• ACTIVITY: Without copying any picture, transcribe exactly the lines of the data below from the one containing "[Google Play] (142, 2229)" through the one containing "History (195, 816)".

• MATERIAL PROVIDED:
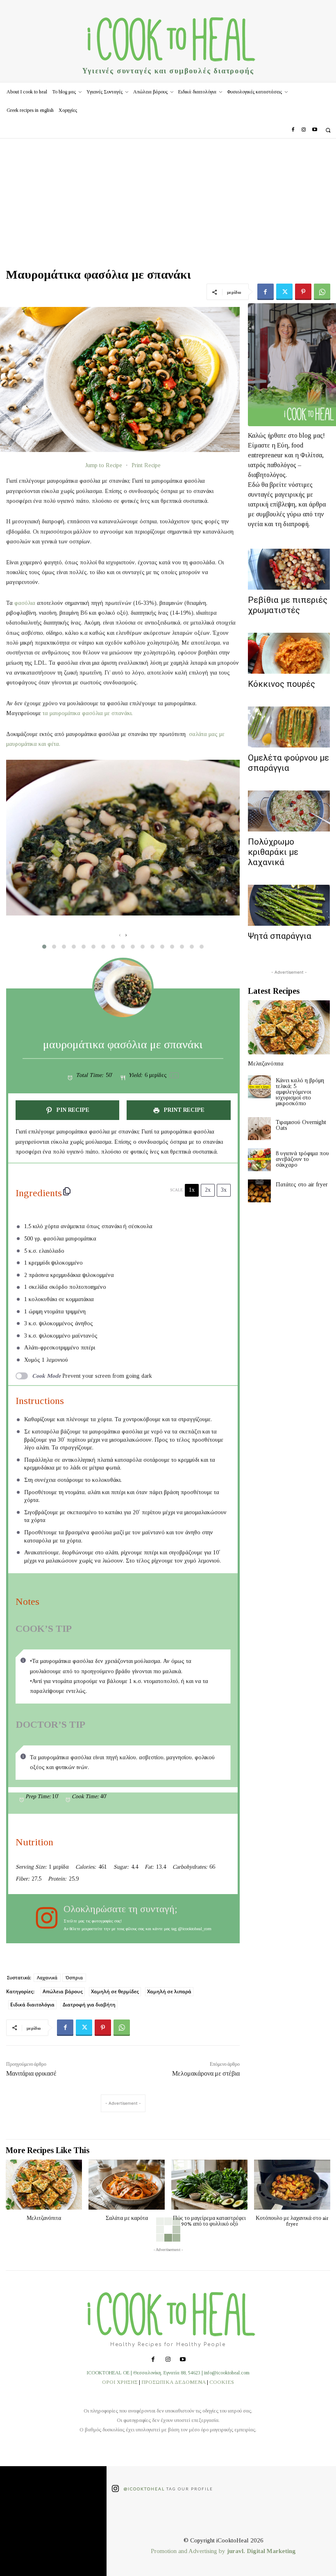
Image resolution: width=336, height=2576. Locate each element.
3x (224, 1190)
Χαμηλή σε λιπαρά (169, 1991)
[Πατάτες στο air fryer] (259, 1190)
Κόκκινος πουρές (281, 684)
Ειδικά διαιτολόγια (32, 2004)
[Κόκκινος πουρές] (289, 653)
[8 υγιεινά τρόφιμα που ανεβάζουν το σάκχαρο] (259, 1159)
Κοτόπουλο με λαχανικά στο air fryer (292, 2221)
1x (192, 1190)
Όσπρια (74, 1977)
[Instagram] (303, 130)
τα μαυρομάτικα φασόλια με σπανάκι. (88, 713)
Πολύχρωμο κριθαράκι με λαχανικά (273, 852)
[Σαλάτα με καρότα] (127, 2185)
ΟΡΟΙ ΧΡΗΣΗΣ (120, 2382)
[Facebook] (293, 130)
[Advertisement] (168, 200)
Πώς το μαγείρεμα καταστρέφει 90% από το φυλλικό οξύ (209, 2221)
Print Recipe (146, 465)
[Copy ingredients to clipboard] (67, 1191)
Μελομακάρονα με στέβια (206, 2073)
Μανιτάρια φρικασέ (31, 2073)
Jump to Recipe (103, 465)
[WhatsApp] (322, 292)
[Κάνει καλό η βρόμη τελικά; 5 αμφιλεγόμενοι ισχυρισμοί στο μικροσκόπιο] (259, 1086)
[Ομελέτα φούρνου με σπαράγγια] (289, 726)
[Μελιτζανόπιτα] (289, 1027)
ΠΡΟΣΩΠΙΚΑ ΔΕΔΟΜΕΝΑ (173, 2382)
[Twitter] (284, 292)
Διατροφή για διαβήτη (89, 2004)
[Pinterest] (303, 292)
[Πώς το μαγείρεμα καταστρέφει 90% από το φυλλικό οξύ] (209, 2185)
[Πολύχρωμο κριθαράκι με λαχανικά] (289, 811)
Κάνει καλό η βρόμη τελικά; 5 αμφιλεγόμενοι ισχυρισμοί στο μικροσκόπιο (300, 1091)
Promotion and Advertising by (189, 2551)
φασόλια (24, 603)
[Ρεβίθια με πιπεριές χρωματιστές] (289, 569)
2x (208, 1190)
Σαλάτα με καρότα (127, 2218)
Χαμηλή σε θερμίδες (115, 1991)
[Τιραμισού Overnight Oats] (259, 1128)
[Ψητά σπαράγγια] (289, 905)
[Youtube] (314, 130)
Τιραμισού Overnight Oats (301, 1125)
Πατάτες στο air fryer (302, 1184)
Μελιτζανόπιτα (266, 1064)
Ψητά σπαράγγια (279, 936)
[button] (328, 130)
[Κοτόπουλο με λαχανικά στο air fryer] (292, 2185)
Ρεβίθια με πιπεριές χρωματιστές (287, 605)
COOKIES (221, 2382)
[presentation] (120, 935)
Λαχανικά (47, 1977)
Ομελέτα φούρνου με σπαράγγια (288, 763)
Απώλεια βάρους (63, 1991)
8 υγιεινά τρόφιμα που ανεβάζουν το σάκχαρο (302, 1159)
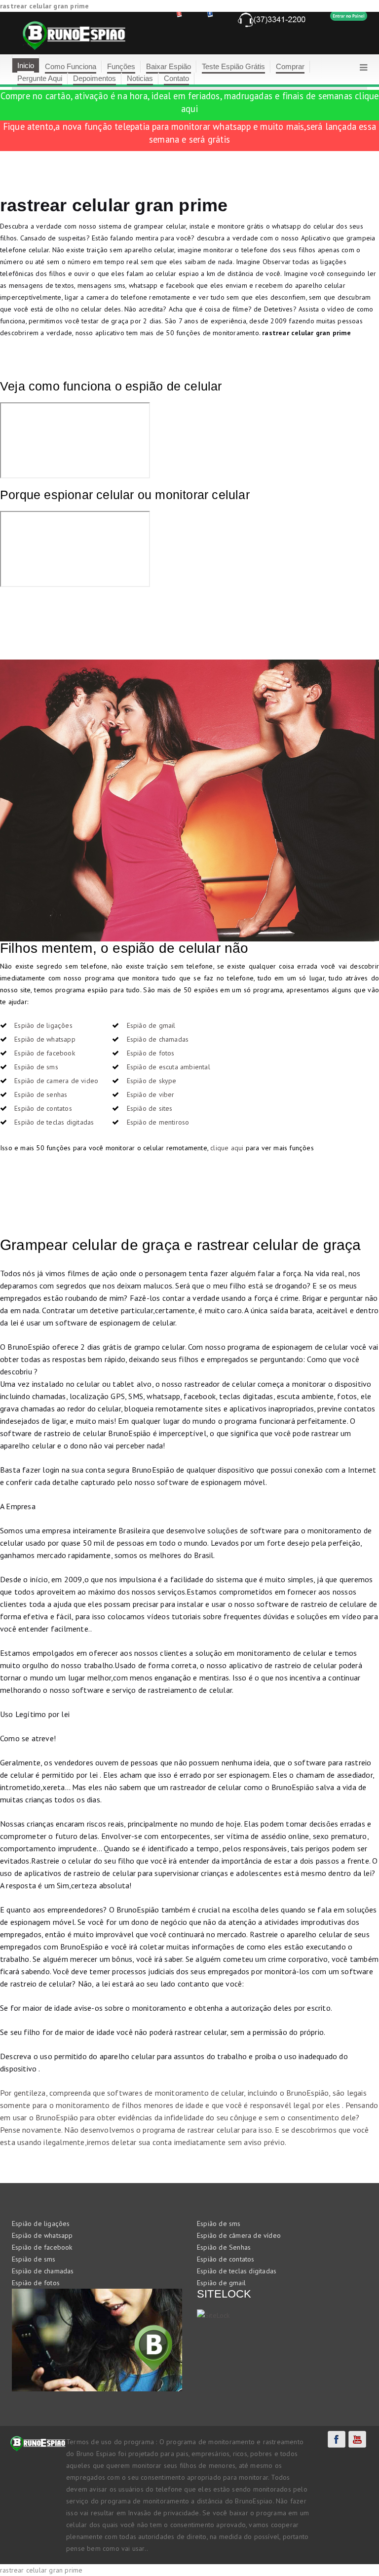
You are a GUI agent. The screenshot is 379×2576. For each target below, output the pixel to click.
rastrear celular (214, 2130)
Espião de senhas (40, 1094)
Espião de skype (152, 1080)
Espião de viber (151, 1094)
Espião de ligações (43, 1025)
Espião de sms (36, 1066)
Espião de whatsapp (45, 1039)
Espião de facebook (44, 1053)
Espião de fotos (151, 1053)
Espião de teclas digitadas (54, 1122)
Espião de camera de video (56, 1080)
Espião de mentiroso (158, 1122)
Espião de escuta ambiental (168, 1066)
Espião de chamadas (158, 1039)
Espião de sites (150, 1108)
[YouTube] (357, 2439)
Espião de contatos (43, 1108)
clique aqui (226, 1147)
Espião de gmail (151, 1025)
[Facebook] (336, 2439)
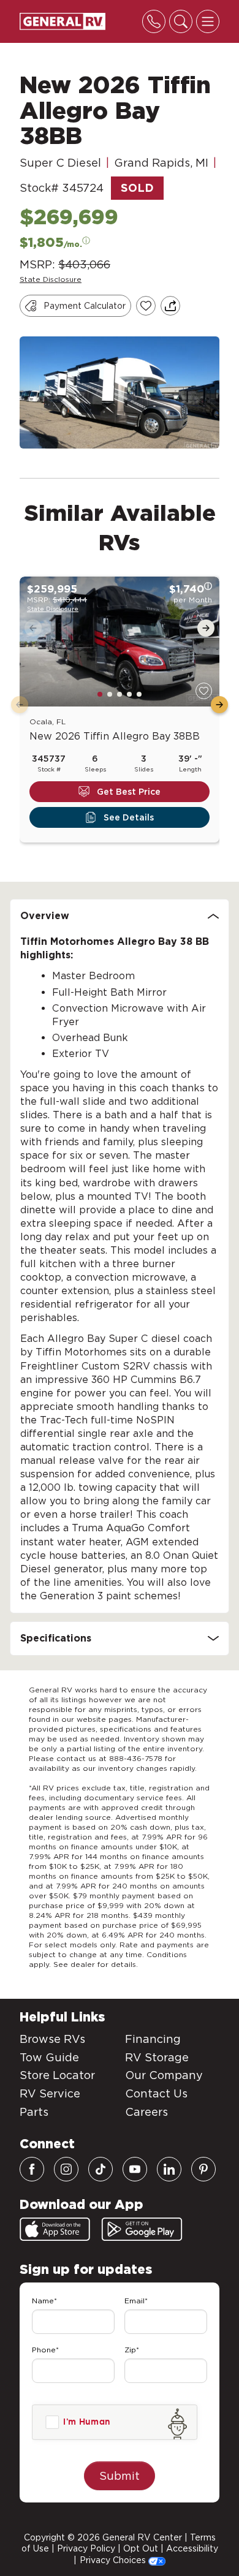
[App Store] (55, 2229)
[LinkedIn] (169, 2169)
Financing (153, 2038)
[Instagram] (66, 2169)
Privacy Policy (86, 2548)
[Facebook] (32, 2169)
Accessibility (192, 2548)
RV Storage (157, 2057)
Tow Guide (49, 2057)
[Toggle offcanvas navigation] (207, 21)
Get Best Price (129, 792)
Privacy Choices (114, 2560)
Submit (119, 2475)
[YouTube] (135, 2169)
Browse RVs (52, 2038)
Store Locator (57, 2075)
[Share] (170, 306)
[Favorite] (203, 691)
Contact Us (156, 2093)
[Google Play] (142, 2229)
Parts (34, 2111)
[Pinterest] (203, 2169)
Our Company (164, 2075)
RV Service (50, 2093)
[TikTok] (100, 2169)
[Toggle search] (180, 21)
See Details (129, 817)
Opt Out (140, 2548)
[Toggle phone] (153, 21)
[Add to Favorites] (146, 306)
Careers (146, 2111)
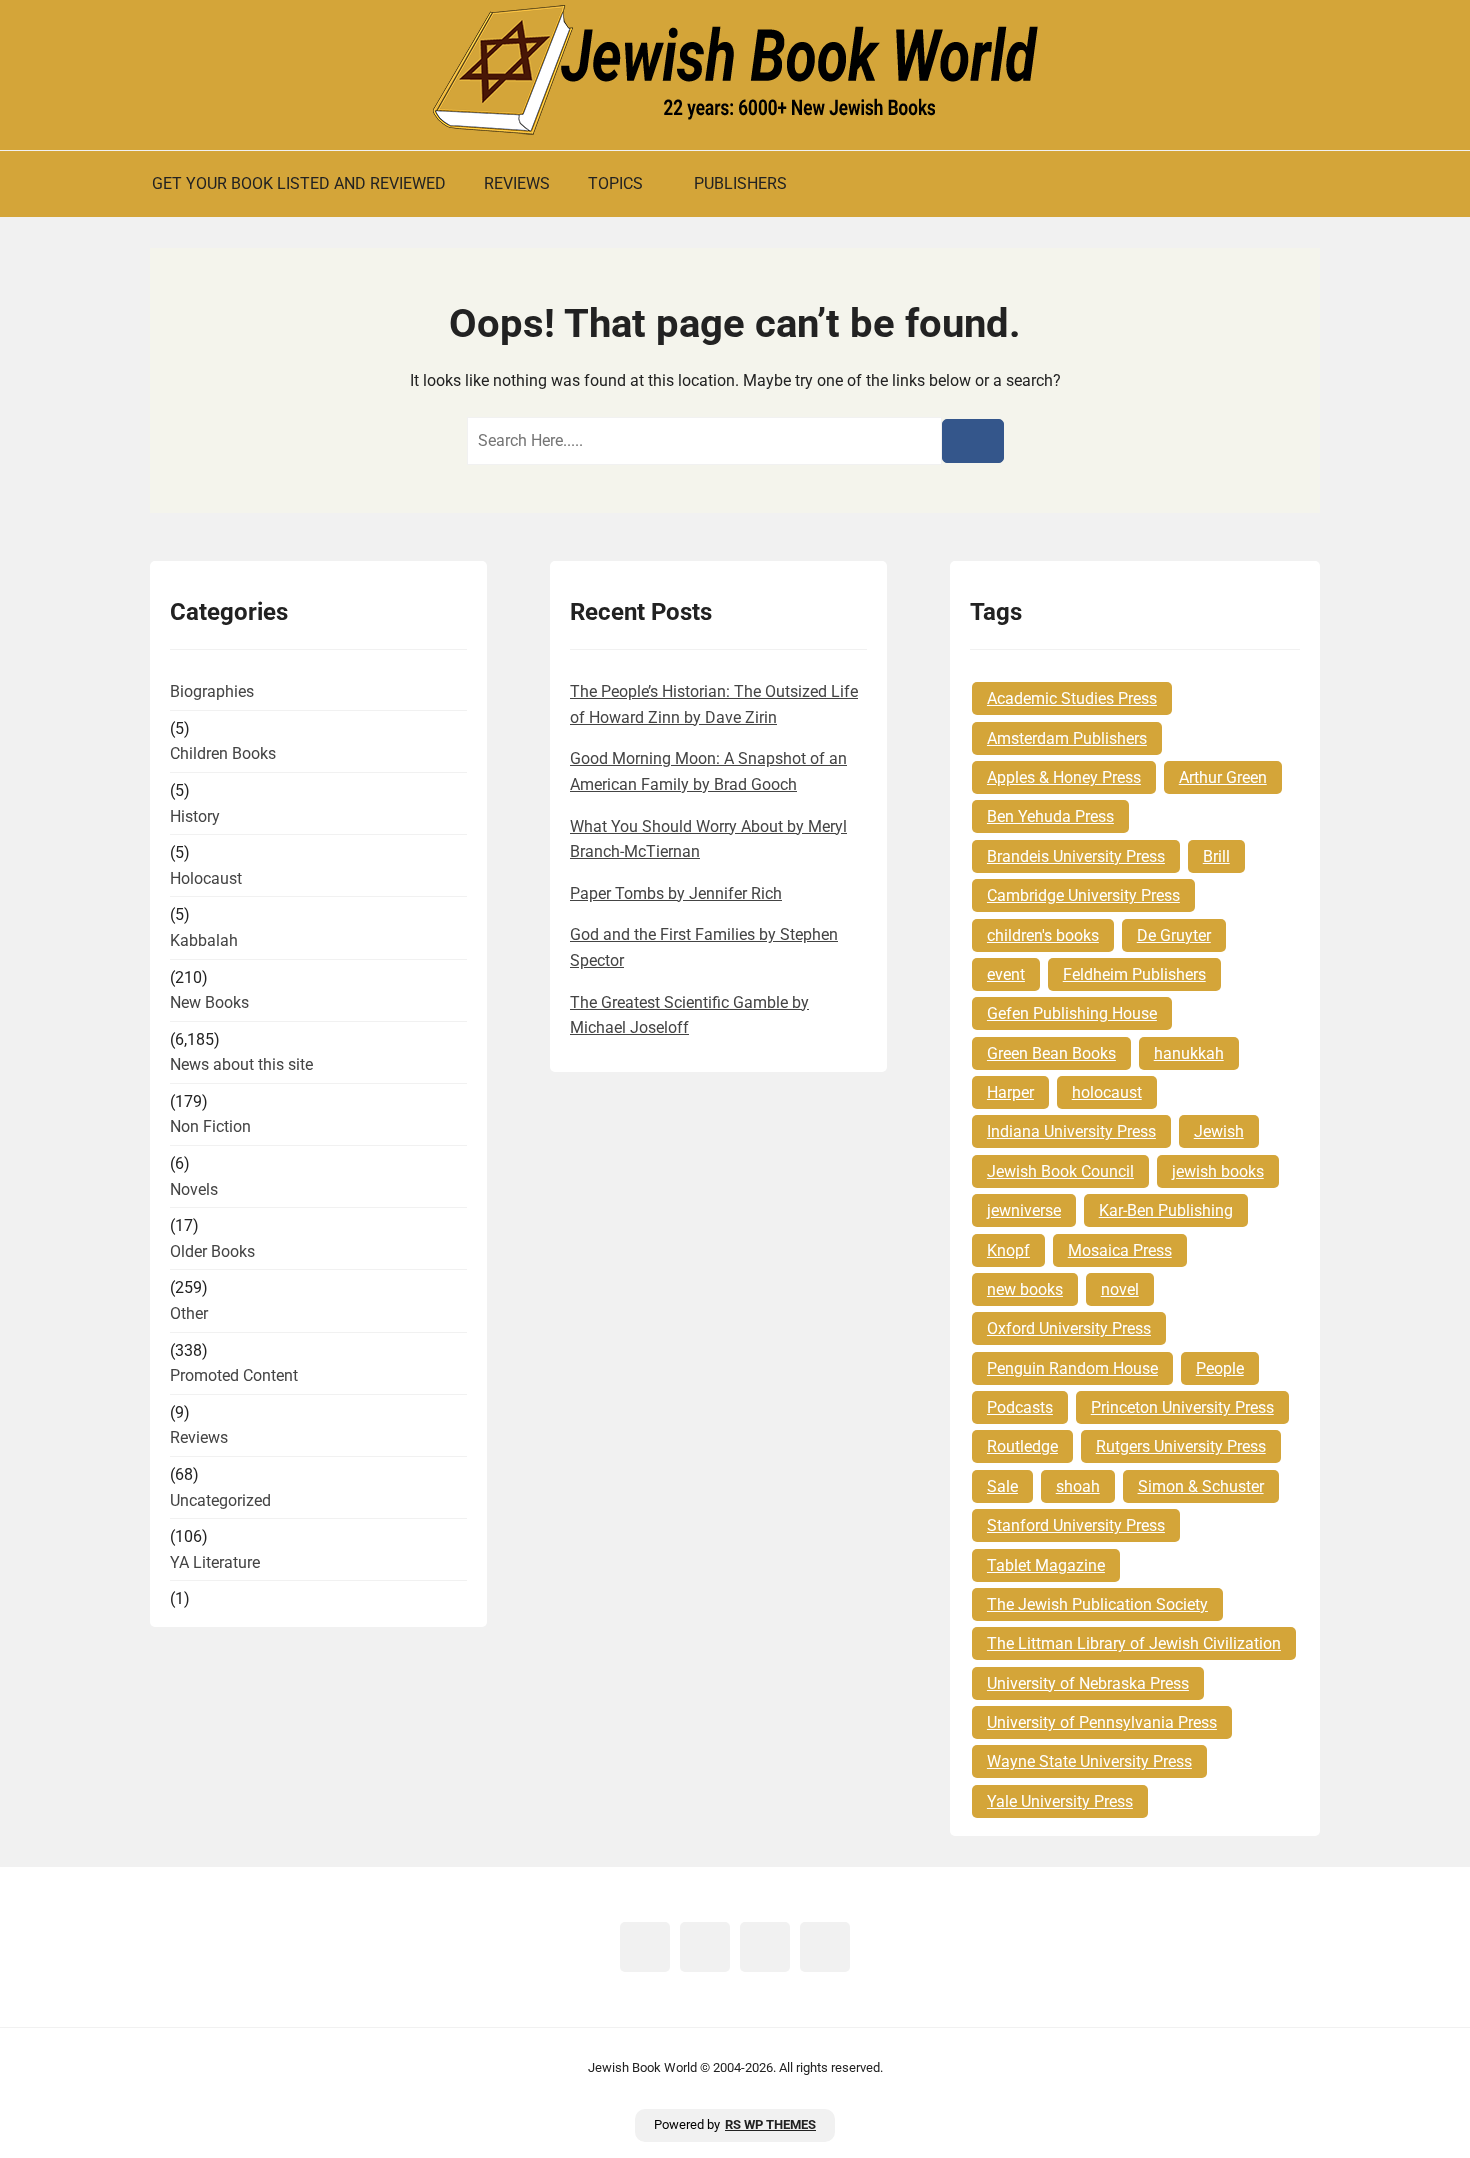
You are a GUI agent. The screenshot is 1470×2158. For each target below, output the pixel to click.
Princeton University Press (1182, 1407)
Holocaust (206, 878)
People (1220, 1368)
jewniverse (1024, 1210)
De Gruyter (1174, 935)
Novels (194, 1189)
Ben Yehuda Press (1050, 816)
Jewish (1219, 1131)
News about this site (241, 1064)
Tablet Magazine (1046, 1565)
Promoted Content (234, 1375)
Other (189, 1313)
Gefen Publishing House (1072, 1013)
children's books (1043, 935)
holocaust (1107, 1092)
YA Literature (215, 1562)
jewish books (1218, 1171)
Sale (1002, 1486)
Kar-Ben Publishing (1166, 1210)
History (195, 816)
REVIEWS (517, 183)
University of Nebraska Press (1088, 1683)
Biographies (212, 691)
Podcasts (1020, 1407)
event (1006, 974)
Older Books (212, 1251)
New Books (209, 1002)
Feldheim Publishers (1134, 974)
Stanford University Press (1076, 1525)
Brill (1216, 856)
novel (1120, 1289)
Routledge (1022, 1446)
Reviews (199, 1437)
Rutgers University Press (1181, 1446)
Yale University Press (1060, 1801)
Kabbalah (204, 940)
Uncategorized (220, 1500)
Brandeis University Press (1076, 856)
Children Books (223, 753)
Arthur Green (1223, 777)
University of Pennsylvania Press (1102, 1722)
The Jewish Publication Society (1097, 1604)
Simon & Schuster (1201, 1486)
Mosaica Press (1120, 1250)
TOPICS (615, 183)
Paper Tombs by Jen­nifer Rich (676, 893)
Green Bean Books (1051, 1053)
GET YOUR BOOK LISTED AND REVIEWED (299, 183)
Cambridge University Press (1083, 895)
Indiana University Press (1071, 1131)
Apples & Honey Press (1064, 777)
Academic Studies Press (1072, 698)
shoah (1078, 1486)
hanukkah (1189, 1053)
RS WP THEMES (770, 2124)
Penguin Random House (1072, 1368)
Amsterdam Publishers (1067, 738)
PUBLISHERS (740, 183)
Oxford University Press (1069, 1328)
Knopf (1008, 1250)
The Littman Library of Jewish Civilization (1134, 1643)
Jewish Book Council (1060, 1171)
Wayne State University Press (1089, 1761)
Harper (1010, 1092)
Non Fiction (210, 1126)
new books (1025, 1289)
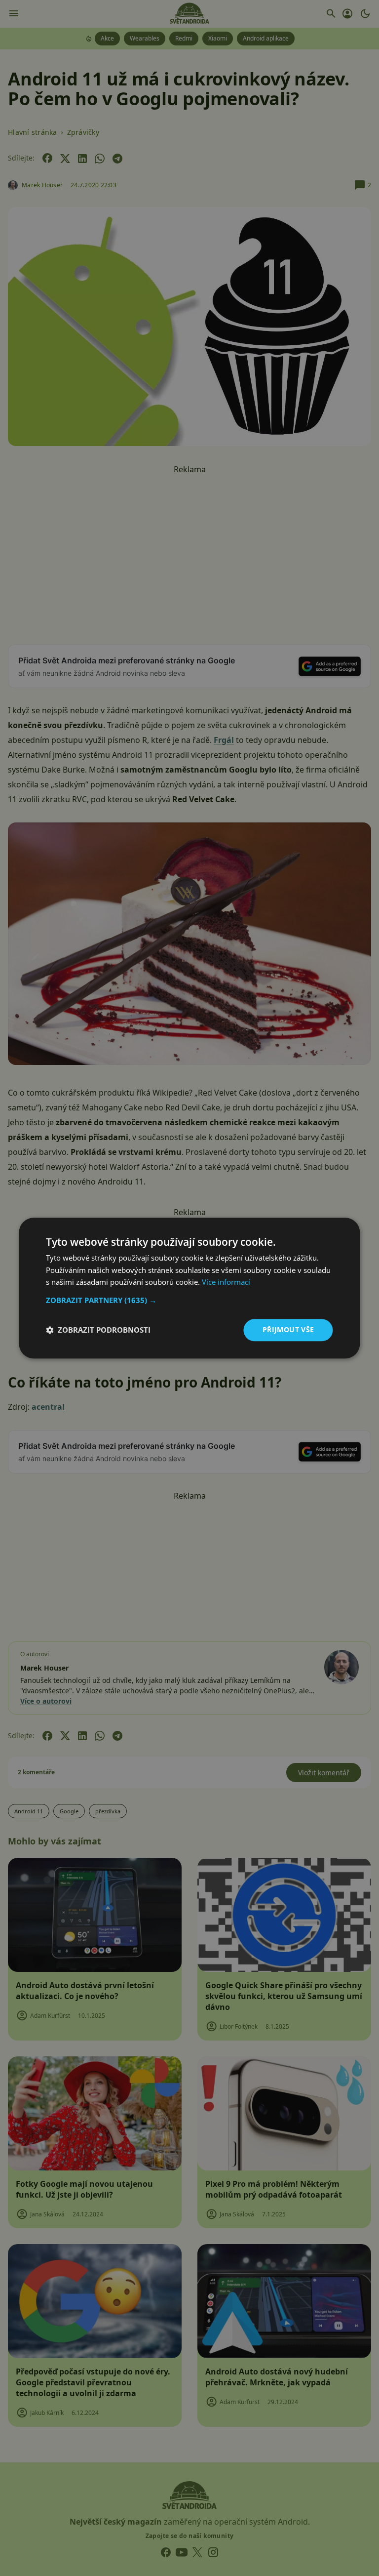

• EXERCISE RESULT:
[Google Play] (142, 2229)
Parts (34, 2111)
[Pinterest] (203, 2169)
Our Company (164, 2075)
RV Service (50, 2093)
[TikTok] (100, 2169)
[Toggle search] (180, 21)
See Details (129, 817)
Opt Out (140, 2548)
[Toggle phone] (153, 21)
[Add to Favorites] (146, 306)
Careers (146, 2111)
You are a GUI agent. The screenshot is 1470×2158. For each target below, output the pixel to click.
Princeton University Press (1182, 1407)
Holocaust (206, 878)
People (1220, 1368)
jewniverse (1024, 1210)
De Gruyter (1174, 935)
Novels (194, 1189)
Ben Yehuda Press (1050, 816)
Jewish (1219, 1131)
News about this site (241, 1064)
Tablet Magazine (1046, 1565)
Promoted Content (234, 1375)
Other (189, 1313)
Gefen Publishing House (1072, 1013)
children's books (1043, 935)
holocaust (1107, 1092)
YA Literature (215, 1562)
jewish books (1218, 1171)
Sale (1002, 1486)
Kar-Ben Publishing (1166, 1210)
History (195, 816)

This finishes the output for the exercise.